__THE PROBLEM__
In the entries below, find the line with "Image resolution: width=680" and print exactly every line from there up to and including the line with "Task: Open the friend requests icon", with no other lines.

EXCERPTED DATA Start Marker

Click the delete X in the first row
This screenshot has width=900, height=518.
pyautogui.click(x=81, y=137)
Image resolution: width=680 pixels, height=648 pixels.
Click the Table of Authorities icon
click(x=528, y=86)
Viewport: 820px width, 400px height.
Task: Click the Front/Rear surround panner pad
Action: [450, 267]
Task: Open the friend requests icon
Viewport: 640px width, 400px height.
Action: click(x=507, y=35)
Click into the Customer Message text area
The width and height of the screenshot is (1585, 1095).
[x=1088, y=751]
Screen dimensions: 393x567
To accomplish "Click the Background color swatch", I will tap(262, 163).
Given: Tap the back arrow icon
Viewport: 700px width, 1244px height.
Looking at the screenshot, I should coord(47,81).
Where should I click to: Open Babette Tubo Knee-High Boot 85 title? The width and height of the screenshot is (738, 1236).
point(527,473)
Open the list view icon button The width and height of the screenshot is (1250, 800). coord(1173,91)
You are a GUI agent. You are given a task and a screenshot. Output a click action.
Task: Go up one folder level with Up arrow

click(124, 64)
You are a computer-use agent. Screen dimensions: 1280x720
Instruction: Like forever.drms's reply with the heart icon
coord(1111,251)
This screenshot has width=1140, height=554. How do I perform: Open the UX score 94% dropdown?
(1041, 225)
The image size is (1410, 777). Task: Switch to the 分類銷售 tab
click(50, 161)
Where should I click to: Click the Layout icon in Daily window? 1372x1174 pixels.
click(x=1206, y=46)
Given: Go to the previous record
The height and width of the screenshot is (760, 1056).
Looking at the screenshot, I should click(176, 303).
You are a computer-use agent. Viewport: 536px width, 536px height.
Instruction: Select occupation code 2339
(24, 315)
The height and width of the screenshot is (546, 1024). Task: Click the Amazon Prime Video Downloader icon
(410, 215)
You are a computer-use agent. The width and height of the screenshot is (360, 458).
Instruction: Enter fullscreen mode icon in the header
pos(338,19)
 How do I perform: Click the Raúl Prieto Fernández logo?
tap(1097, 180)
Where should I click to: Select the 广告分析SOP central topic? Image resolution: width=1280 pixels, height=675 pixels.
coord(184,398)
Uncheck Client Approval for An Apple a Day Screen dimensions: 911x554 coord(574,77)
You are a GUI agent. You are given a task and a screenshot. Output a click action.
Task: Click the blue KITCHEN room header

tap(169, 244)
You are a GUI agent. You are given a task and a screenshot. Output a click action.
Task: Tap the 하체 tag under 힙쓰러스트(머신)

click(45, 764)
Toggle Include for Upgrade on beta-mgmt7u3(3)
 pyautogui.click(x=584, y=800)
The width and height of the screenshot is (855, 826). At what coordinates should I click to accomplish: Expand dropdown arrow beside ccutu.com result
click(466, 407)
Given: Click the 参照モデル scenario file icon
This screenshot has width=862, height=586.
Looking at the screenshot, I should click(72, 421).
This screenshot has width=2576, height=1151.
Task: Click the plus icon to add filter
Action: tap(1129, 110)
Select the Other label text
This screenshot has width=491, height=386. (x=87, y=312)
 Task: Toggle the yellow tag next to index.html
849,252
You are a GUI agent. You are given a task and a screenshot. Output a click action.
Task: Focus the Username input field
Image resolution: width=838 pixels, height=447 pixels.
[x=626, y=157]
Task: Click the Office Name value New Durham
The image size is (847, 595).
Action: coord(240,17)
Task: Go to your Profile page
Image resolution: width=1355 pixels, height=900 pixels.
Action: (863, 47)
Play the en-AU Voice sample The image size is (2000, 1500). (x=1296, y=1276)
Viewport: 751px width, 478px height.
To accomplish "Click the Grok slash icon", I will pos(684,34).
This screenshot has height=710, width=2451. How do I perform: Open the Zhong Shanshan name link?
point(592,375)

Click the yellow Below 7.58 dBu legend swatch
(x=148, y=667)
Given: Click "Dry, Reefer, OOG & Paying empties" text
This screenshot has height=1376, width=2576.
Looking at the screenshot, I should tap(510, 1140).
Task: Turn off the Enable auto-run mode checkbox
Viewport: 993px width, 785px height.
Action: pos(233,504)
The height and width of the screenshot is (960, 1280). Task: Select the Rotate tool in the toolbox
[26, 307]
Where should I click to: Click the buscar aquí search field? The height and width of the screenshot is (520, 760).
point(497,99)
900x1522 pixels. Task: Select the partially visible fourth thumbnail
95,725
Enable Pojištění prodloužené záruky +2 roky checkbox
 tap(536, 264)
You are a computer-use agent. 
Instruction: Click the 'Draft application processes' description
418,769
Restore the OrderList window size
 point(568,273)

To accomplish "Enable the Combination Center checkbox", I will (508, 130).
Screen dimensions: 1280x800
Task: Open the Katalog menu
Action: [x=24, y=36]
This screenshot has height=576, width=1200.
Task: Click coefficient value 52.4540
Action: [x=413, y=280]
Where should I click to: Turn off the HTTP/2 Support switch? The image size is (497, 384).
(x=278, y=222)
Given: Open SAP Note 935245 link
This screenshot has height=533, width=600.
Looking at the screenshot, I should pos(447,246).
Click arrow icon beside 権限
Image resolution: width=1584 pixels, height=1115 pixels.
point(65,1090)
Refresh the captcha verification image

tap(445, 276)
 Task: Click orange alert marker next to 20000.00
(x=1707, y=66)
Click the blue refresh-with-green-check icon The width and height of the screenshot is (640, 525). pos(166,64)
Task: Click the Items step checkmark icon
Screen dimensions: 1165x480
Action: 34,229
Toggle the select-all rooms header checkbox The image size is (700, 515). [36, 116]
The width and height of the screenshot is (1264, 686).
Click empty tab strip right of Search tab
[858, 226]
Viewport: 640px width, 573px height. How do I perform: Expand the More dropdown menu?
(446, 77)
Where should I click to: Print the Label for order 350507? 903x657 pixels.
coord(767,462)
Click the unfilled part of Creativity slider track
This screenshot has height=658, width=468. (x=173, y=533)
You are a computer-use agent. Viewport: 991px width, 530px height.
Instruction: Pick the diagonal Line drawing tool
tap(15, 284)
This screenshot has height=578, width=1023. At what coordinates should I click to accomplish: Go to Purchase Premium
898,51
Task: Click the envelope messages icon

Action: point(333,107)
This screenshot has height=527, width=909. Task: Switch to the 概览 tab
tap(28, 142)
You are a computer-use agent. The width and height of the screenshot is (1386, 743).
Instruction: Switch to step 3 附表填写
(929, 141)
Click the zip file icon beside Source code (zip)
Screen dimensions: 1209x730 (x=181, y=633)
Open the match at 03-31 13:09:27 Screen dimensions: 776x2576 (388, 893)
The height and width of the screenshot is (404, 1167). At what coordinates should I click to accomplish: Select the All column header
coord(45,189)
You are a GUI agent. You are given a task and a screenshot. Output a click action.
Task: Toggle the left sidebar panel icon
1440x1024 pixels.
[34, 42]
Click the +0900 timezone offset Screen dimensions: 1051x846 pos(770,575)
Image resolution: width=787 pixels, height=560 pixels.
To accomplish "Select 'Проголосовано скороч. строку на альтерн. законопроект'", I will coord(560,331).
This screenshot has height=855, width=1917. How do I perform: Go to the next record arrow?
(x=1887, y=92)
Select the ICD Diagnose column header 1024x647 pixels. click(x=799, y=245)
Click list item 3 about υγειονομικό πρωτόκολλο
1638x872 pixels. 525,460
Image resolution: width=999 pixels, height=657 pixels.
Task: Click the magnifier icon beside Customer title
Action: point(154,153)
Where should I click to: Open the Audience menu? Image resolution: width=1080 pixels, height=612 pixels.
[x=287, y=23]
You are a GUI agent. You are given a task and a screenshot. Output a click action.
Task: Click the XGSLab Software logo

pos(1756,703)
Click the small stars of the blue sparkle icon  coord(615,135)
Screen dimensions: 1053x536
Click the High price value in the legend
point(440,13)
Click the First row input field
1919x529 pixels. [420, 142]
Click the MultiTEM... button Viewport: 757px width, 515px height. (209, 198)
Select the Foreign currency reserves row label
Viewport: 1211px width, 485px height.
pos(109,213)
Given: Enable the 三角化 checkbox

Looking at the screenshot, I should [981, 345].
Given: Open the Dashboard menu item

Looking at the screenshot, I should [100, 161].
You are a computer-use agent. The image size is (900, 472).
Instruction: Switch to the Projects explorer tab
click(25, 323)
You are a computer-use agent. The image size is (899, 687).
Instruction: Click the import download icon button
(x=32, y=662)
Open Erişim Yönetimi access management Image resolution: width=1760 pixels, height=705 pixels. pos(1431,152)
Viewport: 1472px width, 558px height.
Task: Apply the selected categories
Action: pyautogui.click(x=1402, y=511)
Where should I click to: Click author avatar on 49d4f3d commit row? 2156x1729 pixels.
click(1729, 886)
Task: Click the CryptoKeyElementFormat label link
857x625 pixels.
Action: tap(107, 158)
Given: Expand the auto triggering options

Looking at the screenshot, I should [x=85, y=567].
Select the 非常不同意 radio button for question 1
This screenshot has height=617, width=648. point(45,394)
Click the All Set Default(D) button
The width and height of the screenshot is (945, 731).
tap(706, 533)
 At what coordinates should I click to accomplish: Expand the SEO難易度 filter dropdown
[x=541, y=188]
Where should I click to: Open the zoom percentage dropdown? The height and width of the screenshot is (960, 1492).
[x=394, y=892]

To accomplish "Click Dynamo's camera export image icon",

EXCERPTED DATA End Marker

__EXPECTED OUTPUT__
Image resolution: width=680 pixels, height=648 pixels.
Click the Table of Authorities icon
click(x=528, y=86)
Viewport: 820px width, 400px height.
Task: Click the Front/Rear surround panner pad
Action: [450, 267]
Task: Open the friend requests icon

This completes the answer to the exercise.